It's not like we can't detect the machine we are running on and use a different codepath for each architecture. Best of both worlds.
We could if we coded for a static VM and let the final optimization take place at install time.
Do we currently have such tools? How fast would that be for 68020/30 compared to hand optimized code?
Mostly all that exists at this point is compiler middle-ware like LLVM or fixed-function compilers like GCC and VBCC. But I know LLVM has a PBQP register allocator that is smart enough to stuff multiple small values in a large register when it makes sense to do so, for example:
move.w (a0,var1), d0 ;load var1
swap d0 ;stuff it in top half of d0
move.w (a0, var2), d0; load var2 in the bottom half of d0
and so on. Compilers can be smart if they are programmed to be.

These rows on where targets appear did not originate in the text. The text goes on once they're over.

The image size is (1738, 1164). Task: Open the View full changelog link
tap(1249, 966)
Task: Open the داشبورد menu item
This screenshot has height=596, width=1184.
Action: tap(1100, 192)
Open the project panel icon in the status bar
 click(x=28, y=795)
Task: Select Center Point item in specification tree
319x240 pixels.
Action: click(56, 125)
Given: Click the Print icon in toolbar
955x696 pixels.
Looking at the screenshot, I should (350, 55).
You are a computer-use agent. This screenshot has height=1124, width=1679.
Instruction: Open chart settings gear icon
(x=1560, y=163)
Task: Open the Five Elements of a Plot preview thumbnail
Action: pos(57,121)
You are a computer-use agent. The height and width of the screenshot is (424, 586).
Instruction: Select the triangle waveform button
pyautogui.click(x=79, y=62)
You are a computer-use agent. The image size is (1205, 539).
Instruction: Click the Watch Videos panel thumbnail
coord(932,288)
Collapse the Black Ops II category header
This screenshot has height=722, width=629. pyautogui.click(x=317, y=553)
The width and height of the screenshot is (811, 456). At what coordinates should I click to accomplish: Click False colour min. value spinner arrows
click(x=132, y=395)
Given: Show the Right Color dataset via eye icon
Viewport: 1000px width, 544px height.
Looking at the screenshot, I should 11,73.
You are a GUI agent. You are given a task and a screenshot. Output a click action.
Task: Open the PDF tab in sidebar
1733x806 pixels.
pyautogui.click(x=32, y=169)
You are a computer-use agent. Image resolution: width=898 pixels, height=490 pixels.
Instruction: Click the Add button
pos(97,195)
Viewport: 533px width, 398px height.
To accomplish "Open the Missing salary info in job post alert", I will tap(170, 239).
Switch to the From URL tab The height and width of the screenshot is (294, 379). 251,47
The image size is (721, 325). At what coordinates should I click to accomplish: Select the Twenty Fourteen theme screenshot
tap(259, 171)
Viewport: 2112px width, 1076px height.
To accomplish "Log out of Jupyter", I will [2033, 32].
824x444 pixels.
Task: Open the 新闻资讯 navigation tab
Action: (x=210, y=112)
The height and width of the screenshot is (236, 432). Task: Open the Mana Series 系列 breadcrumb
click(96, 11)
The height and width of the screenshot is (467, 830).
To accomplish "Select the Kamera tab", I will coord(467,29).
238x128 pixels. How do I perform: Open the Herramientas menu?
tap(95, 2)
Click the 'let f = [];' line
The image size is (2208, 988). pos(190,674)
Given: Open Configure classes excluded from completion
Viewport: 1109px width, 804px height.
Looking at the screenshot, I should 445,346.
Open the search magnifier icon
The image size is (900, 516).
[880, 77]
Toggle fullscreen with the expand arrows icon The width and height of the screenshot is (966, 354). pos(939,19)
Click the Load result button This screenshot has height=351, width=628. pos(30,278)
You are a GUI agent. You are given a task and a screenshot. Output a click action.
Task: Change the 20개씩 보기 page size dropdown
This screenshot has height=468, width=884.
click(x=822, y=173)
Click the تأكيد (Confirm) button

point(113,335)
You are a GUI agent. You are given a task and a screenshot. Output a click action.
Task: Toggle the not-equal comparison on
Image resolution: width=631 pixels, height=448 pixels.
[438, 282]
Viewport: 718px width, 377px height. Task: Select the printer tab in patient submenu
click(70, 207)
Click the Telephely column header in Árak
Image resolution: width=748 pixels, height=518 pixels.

Once implemented, a virtual machine based on this could make a difference for anybody with generally unsupported hardware! This technology is already in use by the PNaCl VM in the Google Chrome browser but for little-endian machines only. This is why low-level coding is dying out, not only because high-level code is cheaper to make, but the optimization can be automated!
I've been pushing for this stuff since 1998 and if Amiga, Inc. hadn't been so pig-headed stubborn, we'd have had this on the Amigas by now! AmigaDE could have made Amiga much more compatible without the need to alter the hardware. Since LLVM is Apple-supported open-source freeware and the backend used by the PNaCl VM is also (except-Google supported), it is almost in reach again!